Caro Bottarelli, insisto a definire i suoi articoli pericolosi e dannosi per chi li legge. Io non sono certamente ne' il CEO di Pimco ne' tantomeno un professore di Harvard ma seguo con molta attenzione l'evoluzione dei mercati finanziari e credo di poterle dire,come ho gia' fatto qualche tempo fa, che i suoi articoli mi appaiono troppo a senso unico; lei vuole terrorizzare il lettore spaventandolo con frasi ad effetto. Vorrei ricordarle che Nelson Roubini (uno si che ha visto la bolla al tempo giusto), nel mese di aprile di quest'anno dopo aver spaventato a morte i mercati asserendo che avremmo ritoccato a breve i minimi di marzo (SP500 a 650) ma constatando che il rally continuava imperterrito ,disse candidamente: a livello fondamentale sono sempre pessimista ma il MERCATO NON VUOLE piu' scendere, dunque consiglio di investire in borsa perche' IL MERCATO VUOLE SALIRE ! Da allora ad oggi siamo a +50/60% di rimbalzo.... molti gestori ed investitori sono rimasti fuori dal rialzo ed oggi si trovano con due problemi enormi: il primo e' il mancato guadagno (o recupero di perdite del 2008) ed il secondo,assai piu' grave, e' che si sono posizionati in difesa su titoli a reddito fisso a 10-30 anni alla ricerca disperata di un yield decente e che rappresentano la prossima bolla pronta ad esplodere quando iniziera'la stagione del rialzo dei tassi di interesse.

 
19/11/2009 - sono d'accordo ma... (michele fortunato)

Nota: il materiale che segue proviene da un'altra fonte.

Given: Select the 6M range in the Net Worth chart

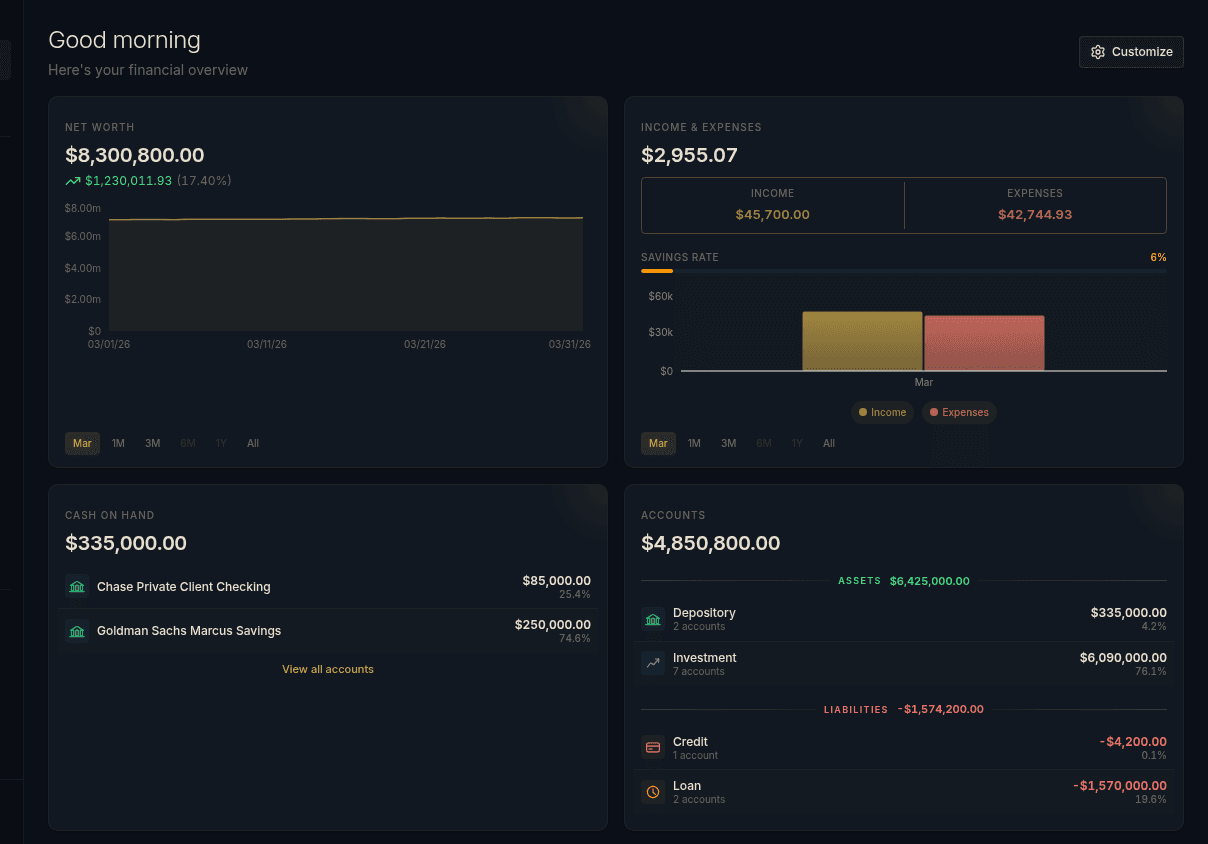Looking at the screenshot, I should (187, 443).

sono d'accordo - io non credo che il peggio sia passato - nel senso che nei commenti (BCE compresa) sembra sfuggire la risposta al QUESITO DEI QUESITI: cosa ha generato questa recessione? se la recessione fosse stata causata da un eccesso di produzione o di consumi si forse si potrebbe dire che il peggio è passato - ma non è quello il motivo. la crisi è nata nel sistema finanziario che a fronte di un economia che cresceva tra l'1 od il 2% ha visto crescere gli asset bancari del 500%. ora questa sbornia deve essere smaltita: gli asset tossici non sono spariti, sono semplicemente in mano alle banche centrali - ma questo non è per sempre. in sintesi: la bolla c'e' ma le banche centrali ed i governi potrebbero prolungare il tempo dello scoppio per altri mesi...

 
18/11/2009 - d'accordo a metà (gianluca castelli)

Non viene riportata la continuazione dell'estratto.